Holding federal employees accountable is essentially impossible. They have the highest job security of any sector of the economy. In fact, out of a federal non-military workforce of 2.1 million, only 11,046 persons—or 0.5 percent—were fired in 2017.
One reason for this is the cumbersome process managers must endure to fire a single employee. Multiple appeals involving as many as four separate agencies, as well as union representatives, are not uncommon. This process can last years even in the most cut-and-dry cases.
Faced with such obstacles, federal managers often let misconduct go unaddressed.
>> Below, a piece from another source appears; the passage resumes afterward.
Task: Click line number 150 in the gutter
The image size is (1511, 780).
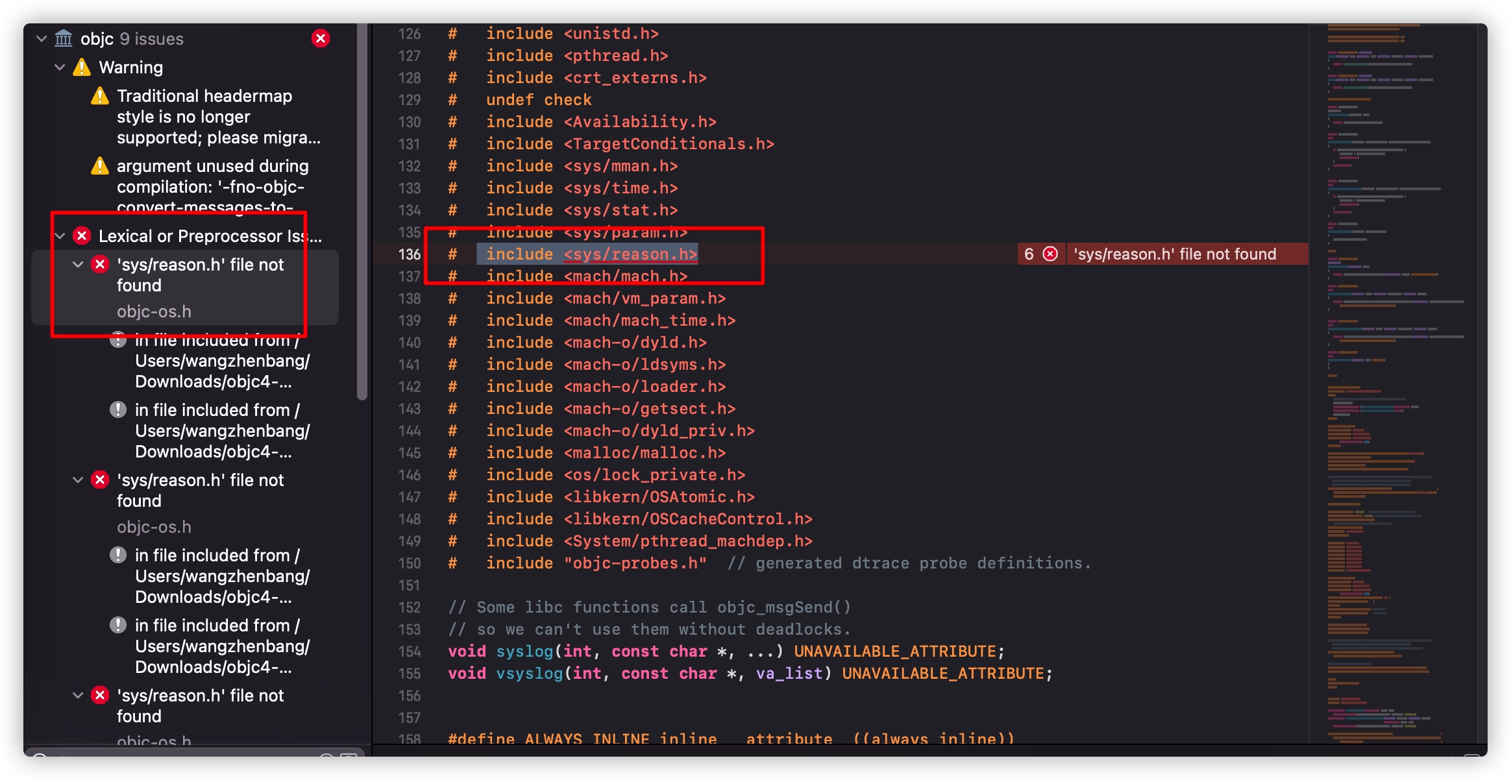Action: pyautogui.click(x=409, y=563)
But two bills moving through Congress now would make it much easier for federal managers to take action when an employee is simply not getting the job done. The Modern Employment Reform, Improvement, and Transformation (MERIT) Act and the Merit Systems Protection Board (MSPB) Reauthorization Act would strip away several layers of red tape that insulate federal employees from accountability.
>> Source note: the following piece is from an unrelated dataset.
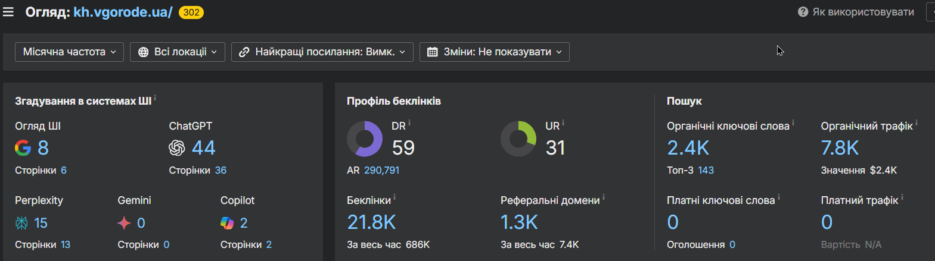Open Зміни: Не показувати dropdown
Screen dimensions: 935x261
[495, 52]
How 2 Bills Would Fix the Problem
The process for firing a federal employee is laden with speed bumps and roadblocks.
One of the most time-consuming requirements a federal manager with a problem employee faces is developing a performance improvement plan, which is meant give the employee one last chance to correct his or her behavior.
It rarely has the desired effect. Only 35 percent of federal managers believe “poor performers make a serious effort to use the performance improvement period to improve their performance.” The MERIT Act cuts this requirement.
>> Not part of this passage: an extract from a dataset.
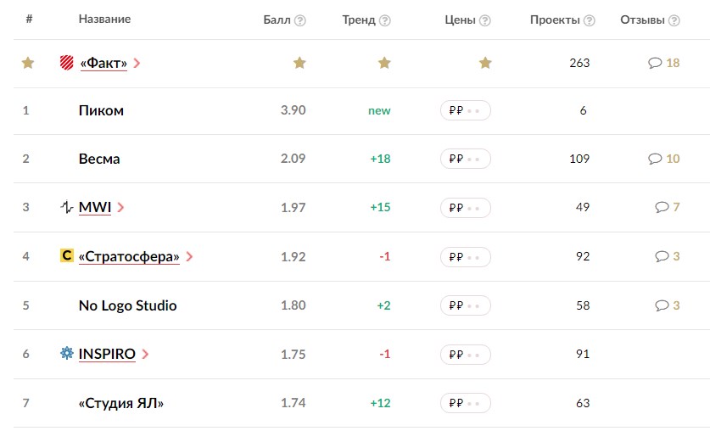The image size is (710, 431).
Task: Click the help icon next to Проекты
Action: [589, 21]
The performance improvement plan requirement is just one of many built-in delays that slow down any disciplinary actions to a crawl. Today, employees must be notified 30 days in advance of a suspension, demotion, or termination.
The MERIT Act would cut that time in half. Currently, employees have 30 days to appeal an adverse action to the Merit Systems Protection Board. The new deadline would be 10 days.
In the federal government, firing an employee is the easy part. Keeping them fired is where things get difficult. Federal employees can appeal any serious disciplinary action to two different agencies (the Merit Systems Protection Board and the Equal Employment Opportunity Commission), enlist the legal expertise of a third agency (the Office of Special Counsel), and, of course, involve their union representative.
The MSPB Reauthorization Act would clear some of the land mines from this procedural battlefield.
For starters, the MERIT Act would sideline federal employees’ unions. The bill would prohibit employees fired for misconduct, or let go due to downsizing (referred to as a “reduction in force” in the federal government), from making a union grievance.
Employees would still be able to appeal adverse actions to the Merit Systems Protection Board, but if the MSPB Reauthorization Act passes, they would need to meet a higher evidentiary standard to win.
Today, an agency must justify an adverse action by a preponderance of the evidence, meaning the balance of the evidence favors their position. If the MSPB Reauthorization Act passes, an agency must only support its decision with substantial evidence—the lowest evidentiary burden in civil cases.